TEMPO Interaktif, Brussels - Komisi Uni Eropa menilai kalaupun nantinya Indonesia diputuskan tidak lagi mendapat fasilitas generalized system of preference (GSP), hal itu berarti positif. Sebab, perkembangan ekonomi di Indonesia sudah dianggap sukses. Indonesia tidak lagi dinilai sebagai negara yang miskin dan sangat membutuhkan insentif tersebut.
GSP adalah fasilitas kuota dan penurunan tarif untuk produk dari 49 negara termiskin di dunia. Contohnya, bea masuk produk tekstil dan alas kaki Indonesia lebih rendah 20 persen dibandingkan negara lain. Belakangan Uni Eropa mempertimbangkan kembali apakah Indonesia masih layak diberikan insentif tersebut atau tidak mengingat ekonomi negara yang sudah tumbuh cukup baik.
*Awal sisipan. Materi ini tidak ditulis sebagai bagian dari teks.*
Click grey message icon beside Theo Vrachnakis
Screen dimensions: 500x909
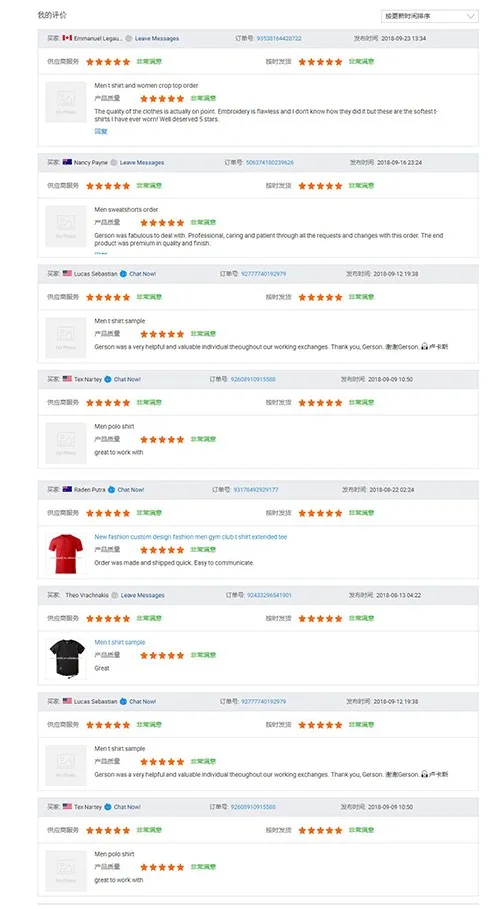point(115,595)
Wakil Prancis untuk Urusan Asia dalam Uni Eropa, Laurent Cabrea, menyatakan,
perubahan fokus dalam sistem pemberian GSP itu didasarkan pada asas keadilan. Nantinya yang akan mendapat fasilitas GSP secara maksimal adalah negara yang benar-benar miskin dan yang dinilai sangat butuh insentif tersebut.
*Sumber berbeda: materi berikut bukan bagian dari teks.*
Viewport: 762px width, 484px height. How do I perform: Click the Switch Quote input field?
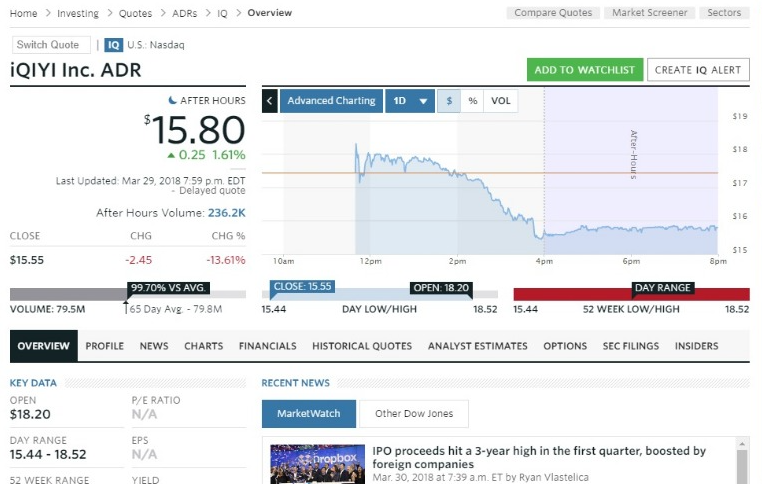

Meskipun tidak mengetahui secara spesifik apakah Indonesia masuk dalam daftar negara yang dikecualikan mendapat GSP tersebut, Laurent menyatakan ada sisi positif yang bisa dipetik oleh negara. “Kalaupun Indonesia tidak mendapat fasilitas itu, artinya di perkembangan ekonomi Indonesia sudah sukses,” katanya, Selasa siang.
Pada awalnya, fasilitas GSP diberikan karena negara-negara yang tergabung dalam Uni Eropa sadar negara-negara berkembang sulit untuk memasuki pasar Eropa karena standar mutu produk cukup berat. Akibatnya, negara-negara berkembang seringkali harus “berkelahi” untuk bisa memasuki pasar tersebut.
Dengan perubahan sistem GSP ini juga diharapkan bakal menjadi jalan lain untuk menegosiasikan perdagangan bebas antara Uni Eropa dan negara-negara mitra dagangnya. Saat ini diskusi menyoal perubahan sistem insentif keringanan tarif itu masih terus dilakukan dan pelaksanaannya menunggu persetujuan Dewan Uni Eropa.
“Harapannya 1 Januari 2013 atau paling lama 1 Januari 2014 sudah bisa dilaksanakan. Tapi hingga saat itu, aturan lama masih akan tetap berlaku,” ucap Laurent.
Selain Indonesia, Malaysia juga dipertimbangkan tidak lagi dapat GSP. Myanmar yang sedang ada konflik di dalam negeri tidak diikutkan. Dengan begitu, bisa dipastikan negara-negara yang dikeluarkan dari daftar penerima GSP adalah yang tidak masuk kategori middle income superior.
Sebelumnya, Wakil Menteri Perdagangan, Mahendra Siregar, menganggap Indonesia masih berhak diberikan keringanan bea masuk di Eropa. Sebab, dalam konteks indikator dan indeks sumber daya manusia, Indonesia masih termasuk negara berkembang.
Direktur Jenderal Kerjasama Perdagangan Internasional, Kementerian Perdagangan, Gusmardi Bustami, juga menyatakan akan memperjuangkan komoditas kopi yang tadinya bea masuk normal sebesar 10 persen agar mendapat fasilitas GSP sehingga tarifnya turun menjadi 5 persen. Hal ini merujuk negara-negara bekas jajahan Eropa bisa mendapat tarif nol persen untuk kopi. Selain itu, produk industri seperti pakaian dari Indonesia ke Uni Eropa masih dibebankan bea masuk tinggi sebesar 15-20 persen.